We’ve Got Bike Share Regulations, and the Scooters Are Coming

Dallas, at long last, has regulations in place for bike share. Electric scooters, which should hit the streets this week, are next.

It only took a year and today, several more hours of sloppy City Council debate that made at least one observer want to bang his head into something hard, but Dallas finally has bike share regulations. And the electric scooters, ready or not, are coming as soon as today.

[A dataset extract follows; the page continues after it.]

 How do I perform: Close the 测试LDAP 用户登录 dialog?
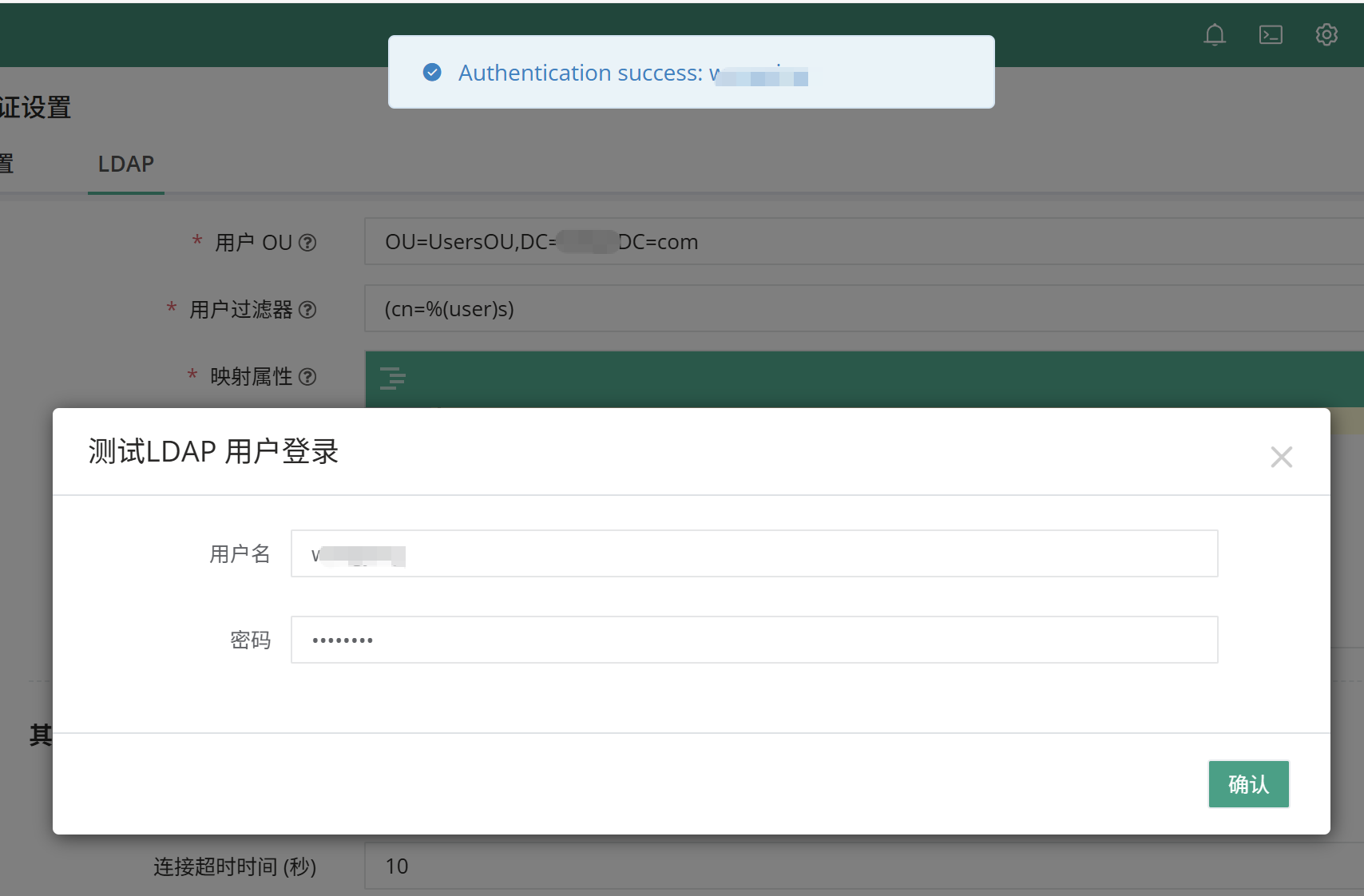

The bike share regulations look much as they did when we wrote about them earlier this month:

  • Permits, per-bike fees and a $5,000 bond (in case one of the bike share companies go bankrupt) for each bike share company that wants to operate in the city
  • Bike share companies will have two hours to rebalance or restage a bike that’s been reported to 311 for being somewhere it’s not supposed to be
  • The city will bring on two parking enforcement officers to help enforce these regulations
  • Bike share companies will have to share ridership data with the city
  • A bike is not allowed to sit unridden for more than two days in a residential neighborhood

Council members, apparently as tired as everybody else is of talking about bike share, approved the bike regulations unanimously. (Mayor Mike Rawlings is out of town.) The scooter ordinance, which would repeal an old ordinance banning the use of electric scooters in Dallas and institute regulations for shareable versions of same, proved more contentious.

Adam McGough wanted to wait until October to take any action. Dwaine Caraway, again, for some reason, wanted to talk about docked bike share. He also wanted to talk, in a roundabout way, about the danger cyclists face using the roads in southern Dallas, a danger that electric scooter users would also face, which is less of a scooter problem and more of a car problem, or an infrastructure problem, or a bad urban design problem. Anyway, there was a lot of back-and-forth about the supposed dangers of riding an electric scooter. (No talk of how dorky riding one looks.) There was also a stupendous amount of procedural confusion, more unnecessary grandstanding about “bike mess,” and bad questions about things that probably could have been settled months ago. “This process has been just as bad as the bikes being strewn all over the city,” Caraway said, accurately.

Jennifer Staubach Gates wanted a six-month pilot program for the scooters, and ultimately she got it, with a 9-5 vote. Expect Bird, a scooter-only outfit that’s taken off in California and elsewhere, and Lime (they operate the green bikes) to start rolling out scooters any minute now. Representatives of the companies told the City Council that they plan to eventually put about 500 scooters each on the streets.

The scooter ordinance (starting on page 1148) that the council will hopefully approve in six months and probably should have just adopted today resembles the bike share ordinance in spirit and form. It also bans the riding of electric scooters on sidewalks in the central business district downtown, where there are essentially no buffered bike lanes and most drivers only grudgingly share the road with the few bicyclists brave enough to bike on the street. (We can settle that some other day, maybe.) The ordinance prohibits scooter use on streets with a speed limit above 35 miles per hour. Rules about unused scooters left in neighborhoods won’t apply, because they are collected by the companies to be recharged at night. Edits to both ordinances are possible and likely.

Great. Now let’s get the city to back an earn-a-bike program and community bike shop.